**TASK DESCRIPTION:**
Format the entries from the line containing "Image resolution: width=1568" through the last line of the entries as a Markdown table with the columns Row and Entry line, leaving out blank lines.

───

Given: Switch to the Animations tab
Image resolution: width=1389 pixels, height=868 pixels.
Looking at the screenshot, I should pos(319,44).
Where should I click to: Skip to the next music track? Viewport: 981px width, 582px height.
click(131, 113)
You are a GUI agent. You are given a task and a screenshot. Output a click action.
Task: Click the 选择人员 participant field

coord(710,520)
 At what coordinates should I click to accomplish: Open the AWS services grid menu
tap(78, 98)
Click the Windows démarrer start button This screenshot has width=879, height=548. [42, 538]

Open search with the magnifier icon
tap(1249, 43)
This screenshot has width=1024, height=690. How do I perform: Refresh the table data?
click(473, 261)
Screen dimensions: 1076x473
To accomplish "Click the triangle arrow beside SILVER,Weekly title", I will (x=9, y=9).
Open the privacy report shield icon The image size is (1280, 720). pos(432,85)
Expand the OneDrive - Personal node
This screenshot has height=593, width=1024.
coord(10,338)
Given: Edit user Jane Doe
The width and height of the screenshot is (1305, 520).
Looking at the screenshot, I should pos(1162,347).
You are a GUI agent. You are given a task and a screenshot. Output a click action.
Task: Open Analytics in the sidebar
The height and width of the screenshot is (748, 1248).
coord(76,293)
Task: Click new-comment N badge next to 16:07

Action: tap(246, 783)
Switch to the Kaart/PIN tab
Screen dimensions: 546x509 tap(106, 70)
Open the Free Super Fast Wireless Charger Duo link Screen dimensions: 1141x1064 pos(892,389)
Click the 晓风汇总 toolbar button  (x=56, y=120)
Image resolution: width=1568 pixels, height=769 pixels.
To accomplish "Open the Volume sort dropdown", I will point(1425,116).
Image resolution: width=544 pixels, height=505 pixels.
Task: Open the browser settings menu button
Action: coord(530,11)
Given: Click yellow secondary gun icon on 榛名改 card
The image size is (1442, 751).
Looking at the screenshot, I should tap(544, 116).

───

**COMPLETE OUTPUT:**
| Row | Entry line |
|---|---|
| 1 | Image resolution: width=1568 pixels, height=769 pixels. |
| 2 | To accomplish "Open the Volume sort dropdown", I will point(1425,116). |
| 3 | Image resolution: width=544 pixels, height=505 pixels. |
| 4 | Task: Open the browser settings menu button |
| 5 | Action: coord(530,11) |
| 6 | Given: Click yellow secondary gun icon on 榛名改 card |
| 7 | The image size is (1442, 751). |
| 8 | Looking at the screenshot, I should tap(544, 116). |